Company radio is only supposed to be used for company, flight-specific information, but it isn’t unusual for someone to request football scores or election results. Occasionally, a pair of pilots will recognize each others’ voice on the ATC frequency, and they will switch an air-to-air frequency on the number two radio to chat for a couple of minutes. Not exactly what’s supposed to be done, but it is never for very long, and for the most part it’s no-harm, no-foul.

Closer to the airport, each station has its own frequency, similar to an FBO. Crews will call “in range” anywhere from 10 to 20 minutes out, workload permitting. This is an opportunity to verify the gate and relay any specific needs, which might be mundane (bags of ice) to the more important customer needs (wheelchairs). It’s also a chance to give a station a heads up on any potential delays or issues for the outbound flight.
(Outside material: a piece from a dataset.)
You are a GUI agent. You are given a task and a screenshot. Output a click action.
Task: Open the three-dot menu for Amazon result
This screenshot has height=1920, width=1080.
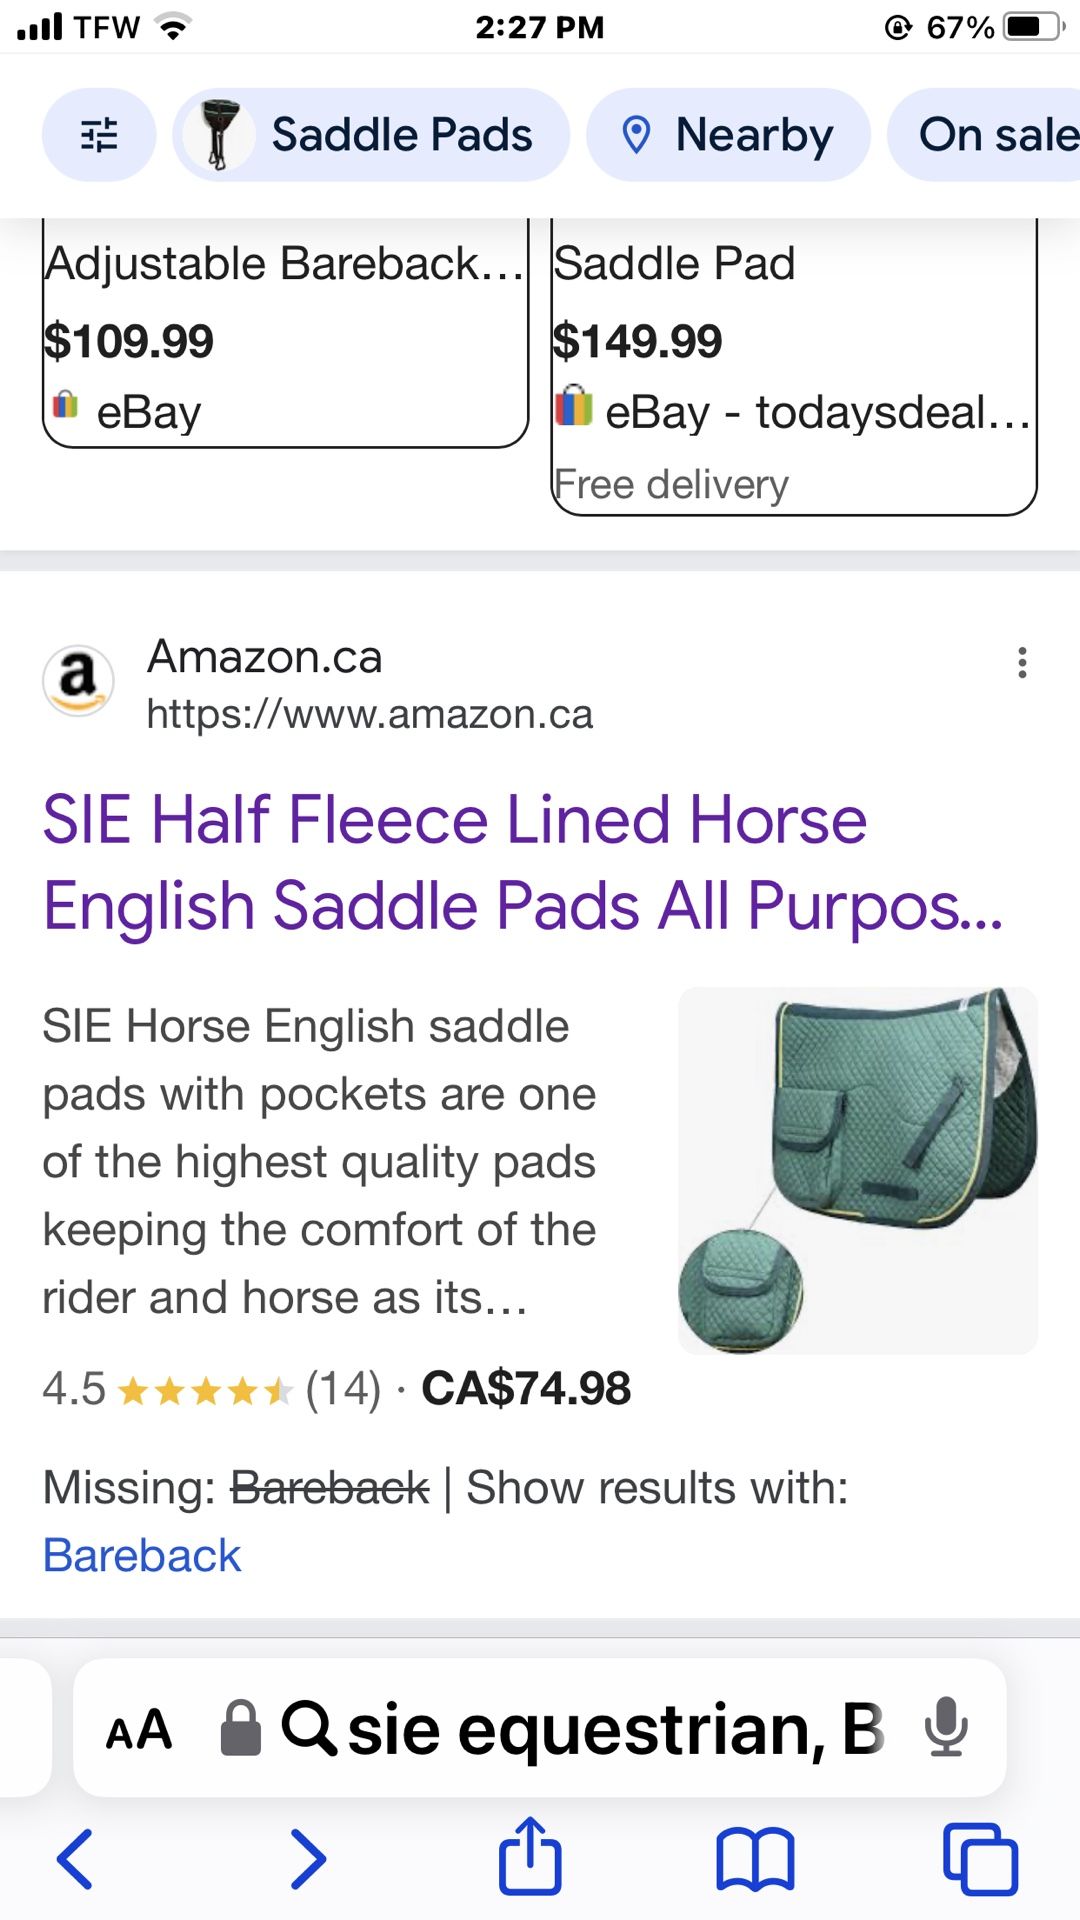(x=1022, y=662)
In short, the number two radio is often used exactly as you use it today in general aviation. With two pilots–especially when something is going wrong–it can be your most valuable asset. In fact, the FARs require at least two functioning primary radios, so if one of them fails, you aren’t going anywhere. It’s that important.–Chip Wright

That wasn’t in the brochure

Tuesday, February 14th, 2012

Every job has its upsides and downsides. Flying is no different. I recall a conversation with a friend of mine in which we were both lamenting something common between our companies. I don’t remember what it was, and it doesn’t really matter. But he summed it up very eloquently: “this was not in the brochure!” I couldn’t help but laugh. Fifteen years in the business has shown me any number of learning experiences…many of which are not in any brochure or would find their way into a Chamber of Commerce commercial.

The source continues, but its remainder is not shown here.